● **Short exercise**: Retype the part of the material that begins with the line containing "This screenshot has height=819, width=1456." and runs through the end of the material, both ends included, leaving the pictures out of your answer.

===== Data shown

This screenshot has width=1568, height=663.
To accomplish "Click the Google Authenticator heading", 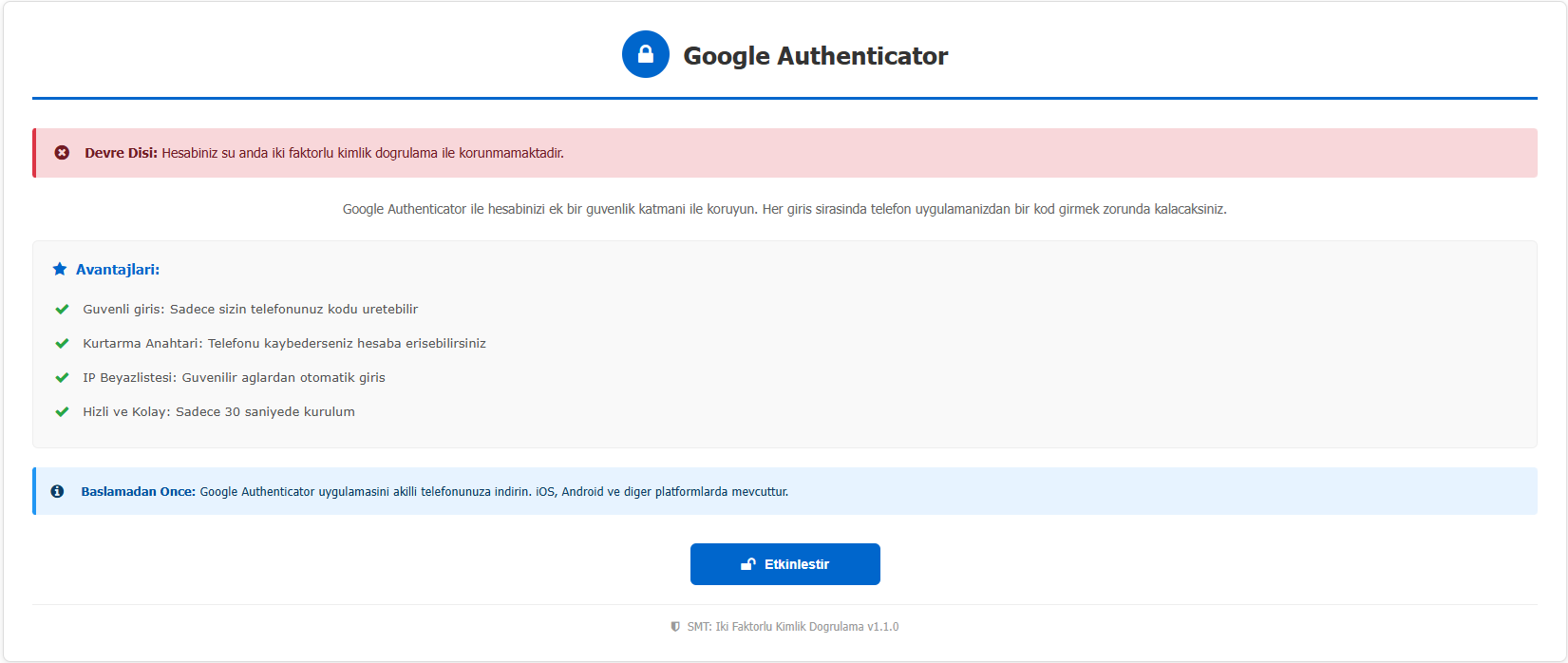I will point(815,56).
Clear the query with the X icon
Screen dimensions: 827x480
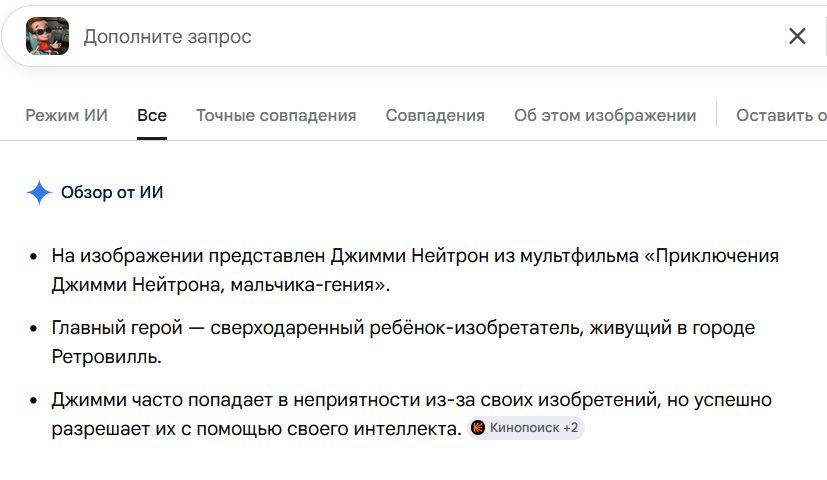click(797, 36)
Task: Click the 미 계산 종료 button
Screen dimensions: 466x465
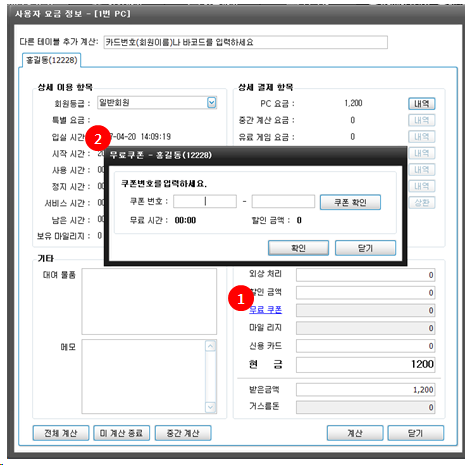Action: click(121, 433)
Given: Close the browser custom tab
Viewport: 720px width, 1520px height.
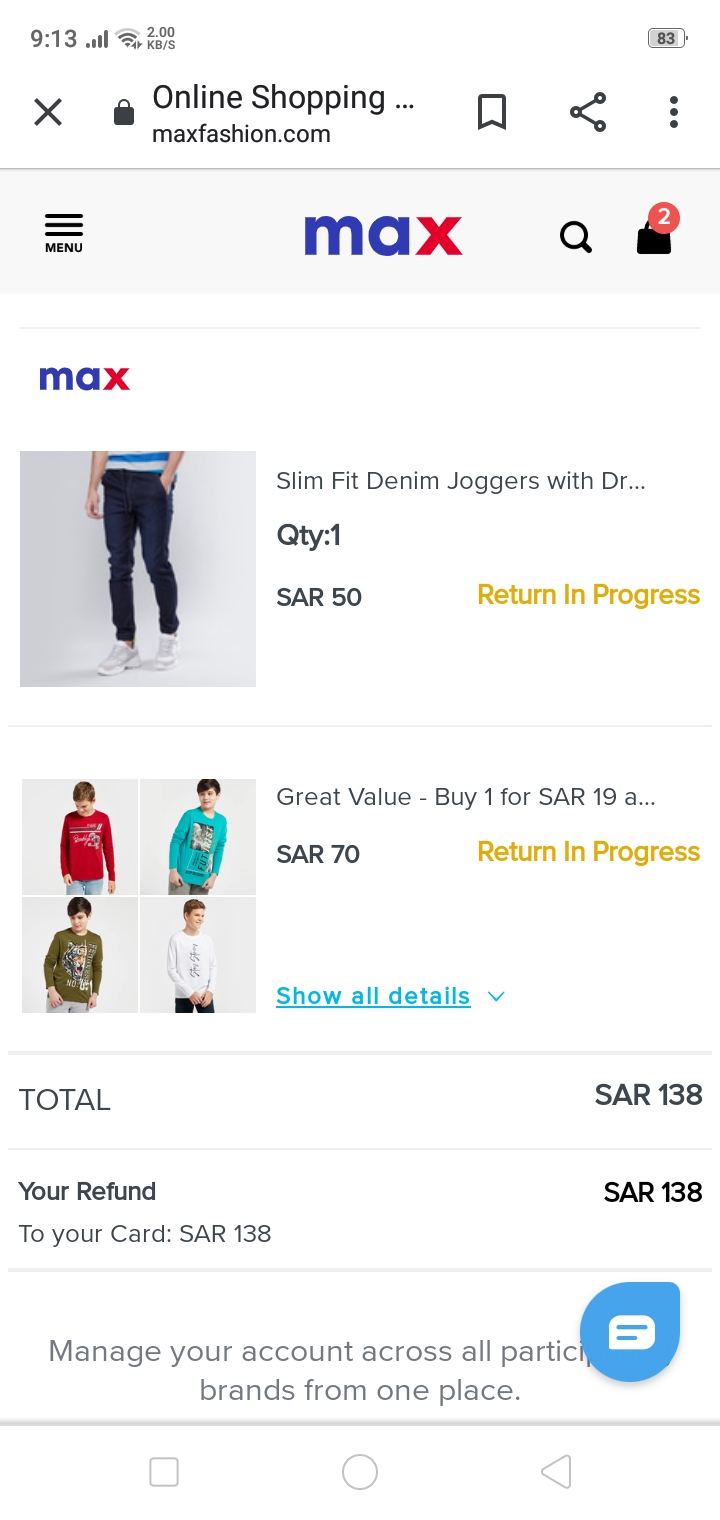Looking at the screenshot, I should click(48, 112).
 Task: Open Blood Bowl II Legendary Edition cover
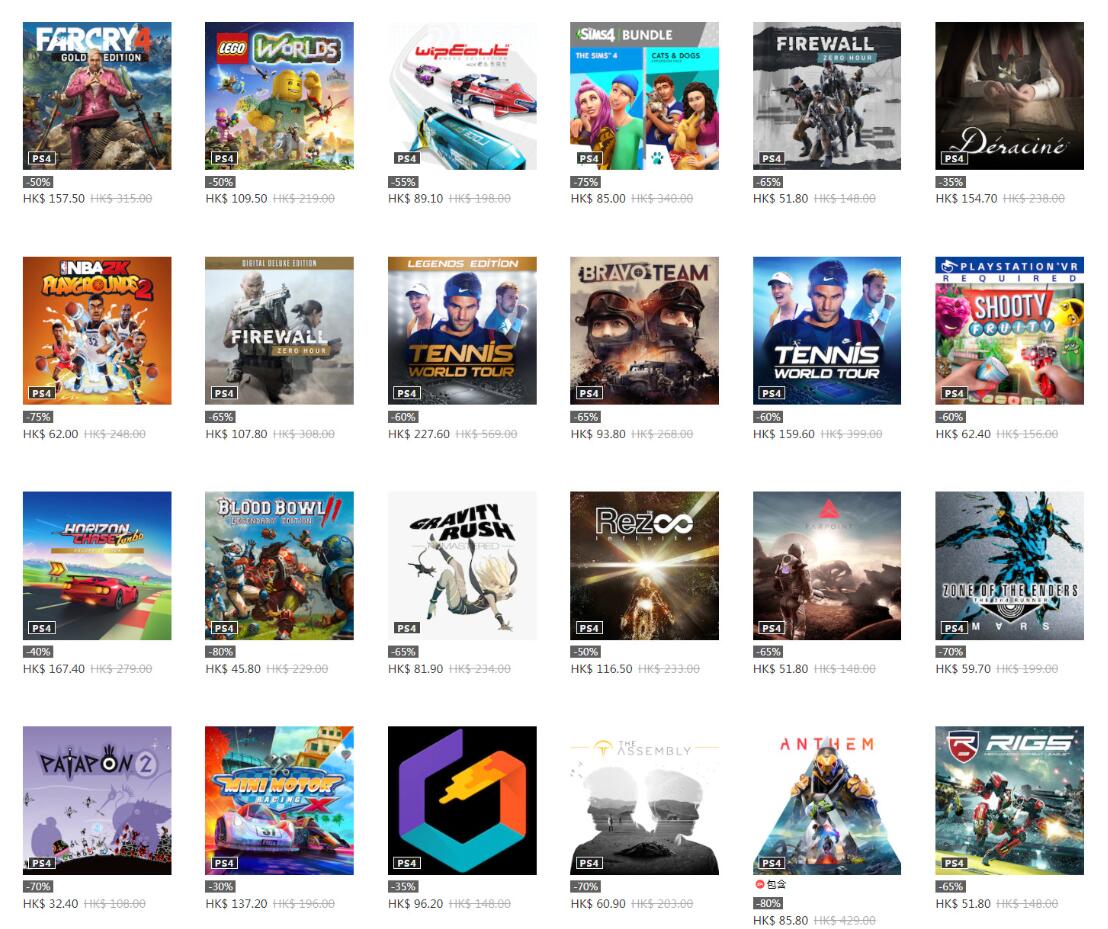[x=279, y=565]
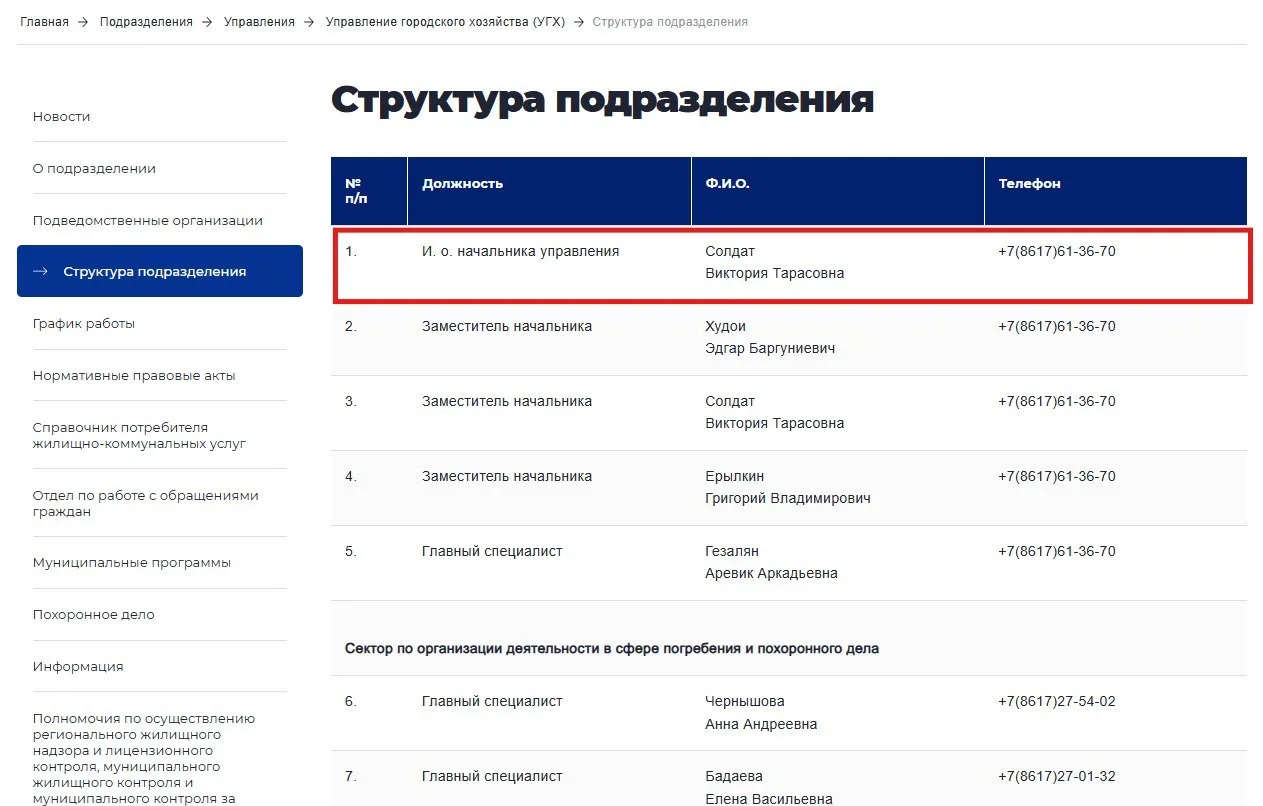Viewport: 1263px width, 806px height.
Task: Click the Главная breadcrumb link
Action: tap(44, 22)
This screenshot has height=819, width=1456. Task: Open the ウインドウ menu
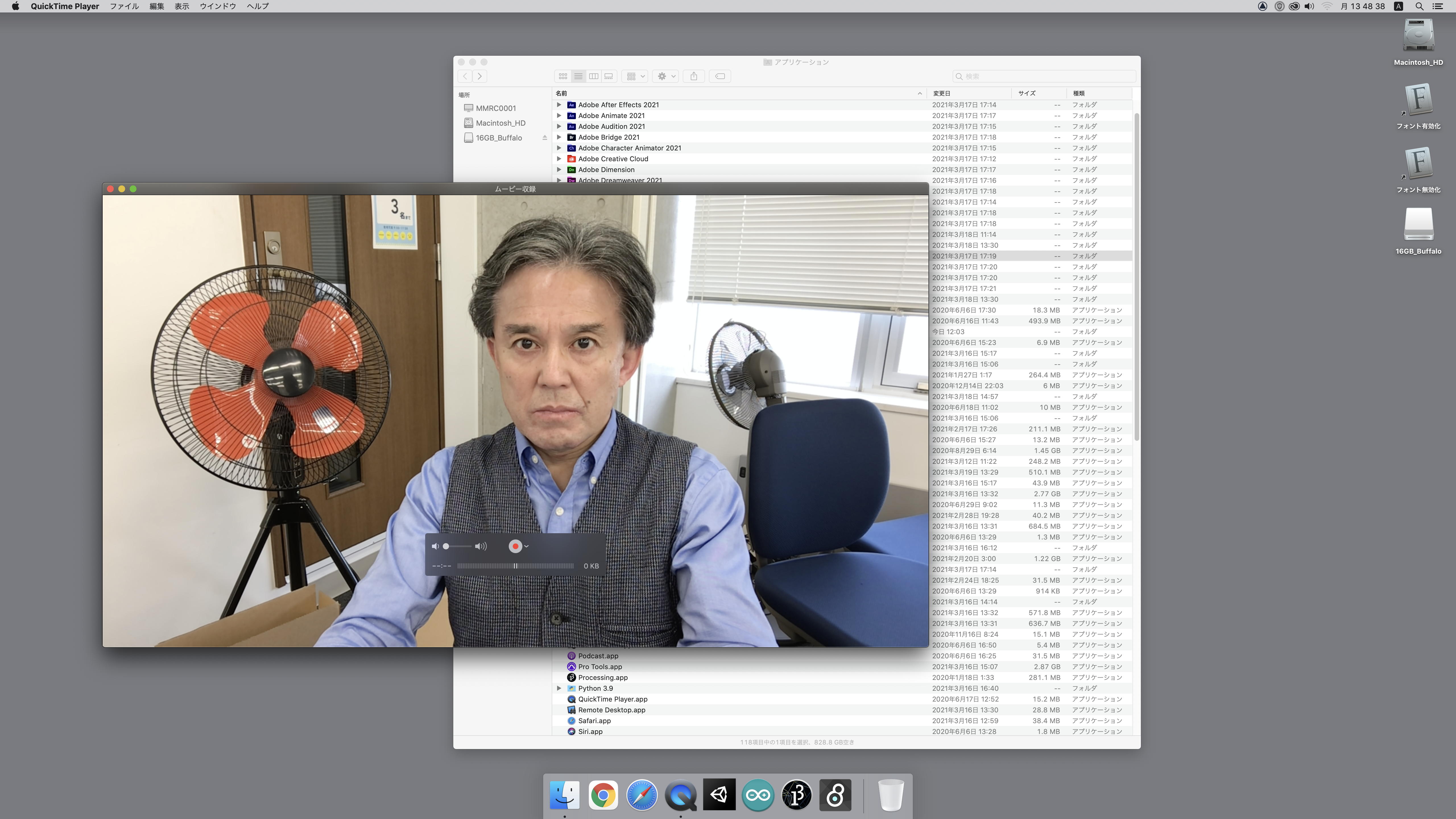point(218,6)
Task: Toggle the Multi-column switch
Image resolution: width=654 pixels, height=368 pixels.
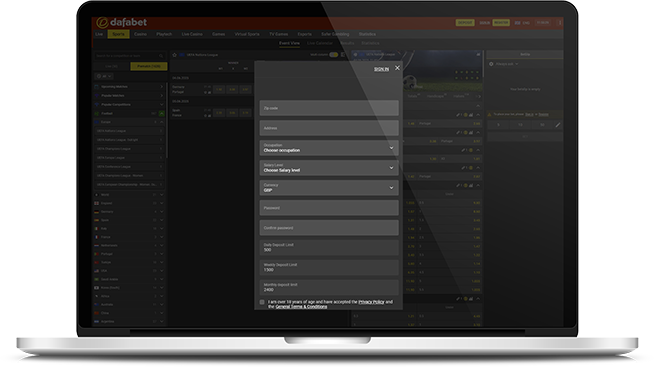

==========

● **Exercise result**:
This screenshot has height=819, width=1456. Task: Open the ウインドウ menu
point(218,6)
Task: Toggle the Multi-column switch
Image resolution: width=654 pixels, height=368 pixels.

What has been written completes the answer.